Officially the DARPA Network Challenge states:

The DARPA Network Challenge is a competition that will explore the roles the Internet and social networking play in the timely communication, wide-area team building, trust and urgent mobilization required to solve broad-scope, time-critical problems.

So that’s all well and good, fun and interesting and such. But the thing that got me thinking, the thing touched on in the marketing website article was not the discovery of the (in advertising lingo) “big idea” a.k.a. the red balloons. But rather it was the MIT team’s process and approach to solving the problem that is the new “big idea.” The process invented by MIT’s team to rapidly assemble and task it’s newly formed “red balloon team” community worked, and it easily slipped into the operational ethos of bloggers, Facebook users and Twitter users (of course, having decided to donate the $40,000 cash prize to a charity probably helped too). The success of that process demonstrates to me (and DARPA who will interview the MIT team and it’s “community” of participants) the real value of social networks and the internet.

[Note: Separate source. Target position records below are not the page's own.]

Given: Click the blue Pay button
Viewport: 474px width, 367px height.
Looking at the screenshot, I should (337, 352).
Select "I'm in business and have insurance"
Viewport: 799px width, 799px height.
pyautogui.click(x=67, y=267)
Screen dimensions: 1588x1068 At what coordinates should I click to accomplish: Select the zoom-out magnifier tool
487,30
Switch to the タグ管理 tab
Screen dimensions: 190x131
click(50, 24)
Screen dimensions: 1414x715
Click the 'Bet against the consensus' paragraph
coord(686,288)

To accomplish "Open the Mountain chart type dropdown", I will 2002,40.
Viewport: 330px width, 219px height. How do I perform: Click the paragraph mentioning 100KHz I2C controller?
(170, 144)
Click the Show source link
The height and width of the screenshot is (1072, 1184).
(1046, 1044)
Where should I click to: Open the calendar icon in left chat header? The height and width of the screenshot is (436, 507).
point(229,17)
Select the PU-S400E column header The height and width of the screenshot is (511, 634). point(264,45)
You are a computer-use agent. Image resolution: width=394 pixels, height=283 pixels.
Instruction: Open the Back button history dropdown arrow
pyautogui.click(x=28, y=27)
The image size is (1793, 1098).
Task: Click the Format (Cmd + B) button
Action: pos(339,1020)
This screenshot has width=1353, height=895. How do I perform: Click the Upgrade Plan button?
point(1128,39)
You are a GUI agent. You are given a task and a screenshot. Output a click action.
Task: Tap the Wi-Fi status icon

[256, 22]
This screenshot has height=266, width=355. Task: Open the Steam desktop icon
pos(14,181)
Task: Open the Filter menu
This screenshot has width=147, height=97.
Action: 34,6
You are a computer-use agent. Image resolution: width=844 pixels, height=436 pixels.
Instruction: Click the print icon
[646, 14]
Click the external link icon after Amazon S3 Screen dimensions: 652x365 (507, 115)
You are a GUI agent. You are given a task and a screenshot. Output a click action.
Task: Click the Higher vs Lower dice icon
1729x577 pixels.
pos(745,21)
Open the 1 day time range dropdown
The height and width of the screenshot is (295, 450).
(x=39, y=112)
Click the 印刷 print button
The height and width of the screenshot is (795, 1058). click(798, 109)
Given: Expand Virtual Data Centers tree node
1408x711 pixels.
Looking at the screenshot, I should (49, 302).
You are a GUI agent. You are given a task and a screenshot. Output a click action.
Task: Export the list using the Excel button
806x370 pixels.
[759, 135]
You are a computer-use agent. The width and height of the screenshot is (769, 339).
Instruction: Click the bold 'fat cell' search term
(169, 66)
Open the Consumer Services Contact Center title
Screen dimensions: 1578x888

What the marketing website article is trying to say is that ad agencies used to be doing nothing but looking for the next “big idea” and then pitching it to their clients. But along came the internet and changed all that. There are plenty of these big ideas to go around, and depending on how immersed you are in all this social media/networking stuff, more and more of them are starting to come from end-users or consumers. Take the Swiffer for example, it was an idea suggested by a consumer responding to an initiative called “Connect and Develop” from Proctor and Gamble to gather feedback and ideas from their customers.

Crowd sourcing: No one is as smart as everyone.

This is one of the ideas that forms the center of the disruptive technology called the internet. We experience successive waves of change that are emanating from the fact that virtually anyone can publish their thoughts, ideas, images, and video for the rest of the world to find. And sometimes conditions conspire to allow a simple idea or thought to permeate the minds and hearts of millions of people in a near instant. Such things are often called internet memes.

The first wave that hits you is email. Everyone starts here and sees the value of being able to send and receive email. Even my parents have been hit by the power of this medium of communication. The next wave I think that hit was port 80 traffic: http protocols for websites and web pages. Then e-commerce as a wave of online shopping, followed by an MP3 wave (napster at first, iTunes music store now), and most recently by a youtube.com or video wave.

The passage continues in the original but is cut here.